Mr Ward cradled his dog in his arms.
His knees bent under the weight.
INTRODUCTION
Poetry, paperback. Paperback, poetry. They sound nice next to one another, don’t they? The words ‘poetry’ and ‘paperback’. Like ‘cherries’ and ‘jam’. They make a merry couple.
And when the idea first came about to commit my poetry to print I have to say I dreamt immediately of the finished book being in paperback. There is a certain beauty, a timelessness about paperback books. I remember my father sitting me down and telling me tales of his paperback copy of Ted Hughes poetry. He’d go watery-eyed as he reminisced about long, hot summer’s days in the late 1950s cycling around the Fens with a slim copy of Hughes’s efforts tucked into the inside pocket of his blazer. The sun on his back, the wind in his hair, whizzing down country lanes, and occasionally stopping, breathless and exhilarated, and leaning against a tree.

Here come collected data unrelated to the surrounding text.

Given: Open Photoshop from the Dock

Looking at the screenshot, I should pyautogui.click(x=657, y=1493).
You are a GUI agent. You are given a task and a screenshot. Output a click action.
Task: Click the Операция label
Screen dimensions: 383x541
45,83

Miles away from any civilisation and years away from things like Channel 4 or The Internet, the boughs of some docile oak splooshing him into shade, my father would pull his flask from his satchel, pour himself a cool squash and set about Hughes like a maniac. Then, once he was done, it would be a case of flask back into satchel, paperback back into pocket, backside back onto saddle, plimsoll back onto pedal and away. Back home to mother.
And that was how it was.
Poets spinning their yarns, humans – like my father – enjoying their words. But it wasn’t just their words. No, it was also the format that my father and his contemporaries were beguiled by. They were in love with the wiles of the paperback. The softness, I suppose. The yield that the paperback brings to the table. The give. That’s what my father talks about the most. He’ll sit there in floods these days, remembering how he could bend his Hughes clean in half. ‘The give,’ he’ll sob. ‘I appreciated the give.’

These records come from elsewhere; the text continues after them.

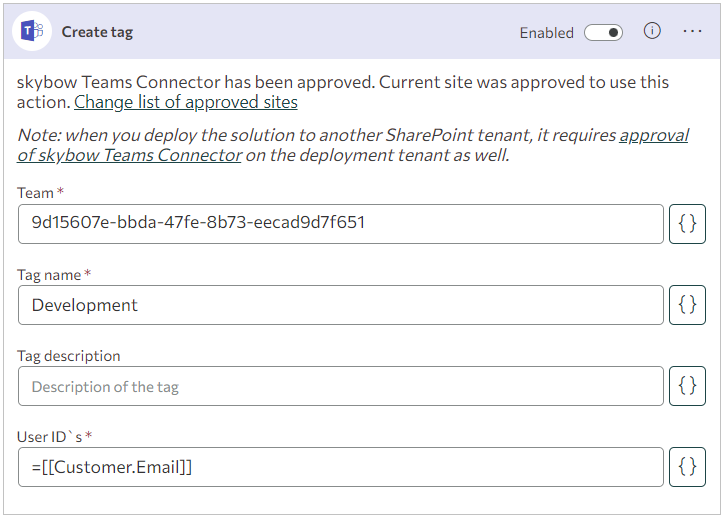Follow the Change list of approved sites link
The width and height of the screenshot is (723, 518).
point(186,102)
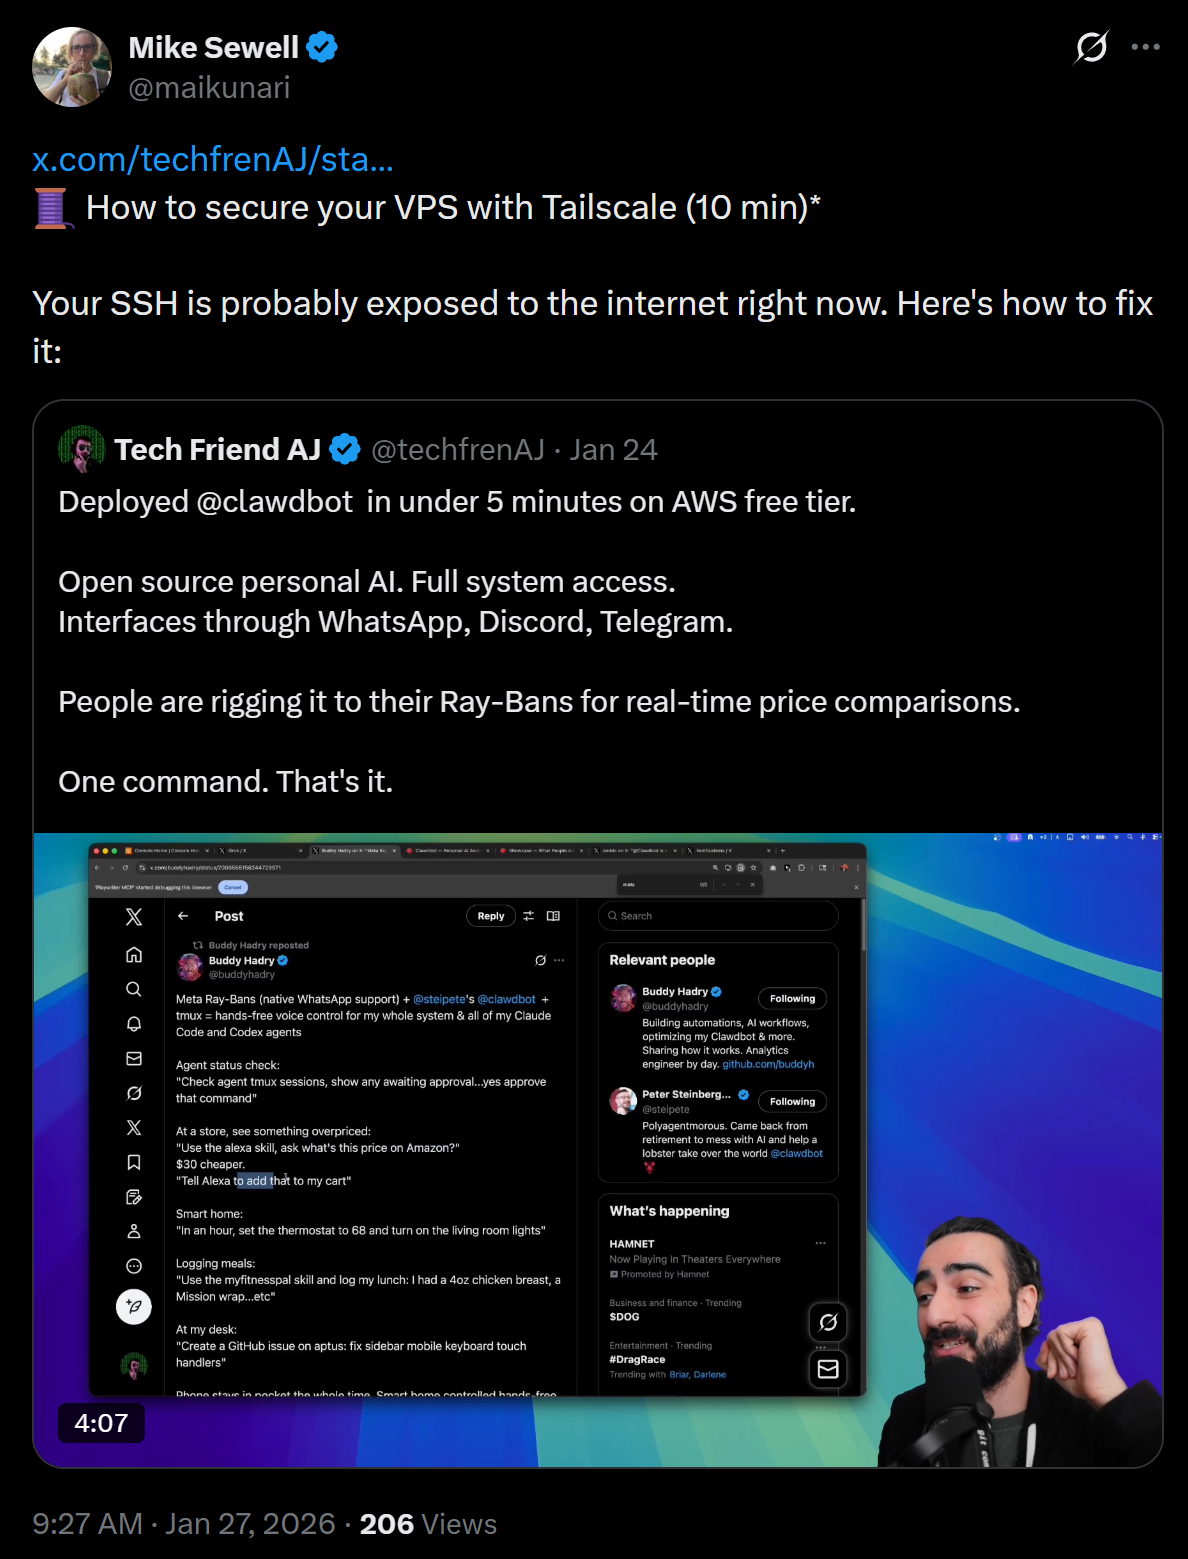The height and width of the screenshot is (1559, 1188).
Task: Click the Mike Sewell display name
Action: [x=213, y=47]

So, when I originally put together this compilation of poems and thoughts in 2011, I had sky-high hopes that it, too, would be paperback. And you can imagine it was a little difficult to take when I was told my poems were going to be slung into a hardback. Of course, my publisher at the time was a lovely man and I don’t blame him for it. His name was Nick and I can honestly say I have never enjoyed a man’s company as much as I did Nick’s. We went for maybe two full English breakfasts and something in the region of five coffees over the course of our poet/publisher relationship. But the fact was he was a slave to his industry. The situation was that there was pressure to make this thing a hardback. That was how it was gonna be and we just had to wear it. We had to, in his words, ‘go hard first’ and we also had to, again in his words, ‘suck it up’.
But I didn’t want it to be a hardback. So for me it was a hammer blow.
I hate hardbacks. Big, cumbersome old sods. They piss me off no end. I can’t get inside the mindset of someone who likes hardbacks. It’s like these pricks who drive around on tractors or wear armour. Why would you do that? They have no place in 21st Century Britain in my honest opinion. I don’t know what irks me the most, the fact that the first thirty feet of most bookshops is dominated by those bulky great artefacts, or the fact that there are twats out there buying them. Anyhow, I put all this in an email to Nick and he wrote back reiterating that that would be how it would be and asking me to explain what I meant about the armour thing.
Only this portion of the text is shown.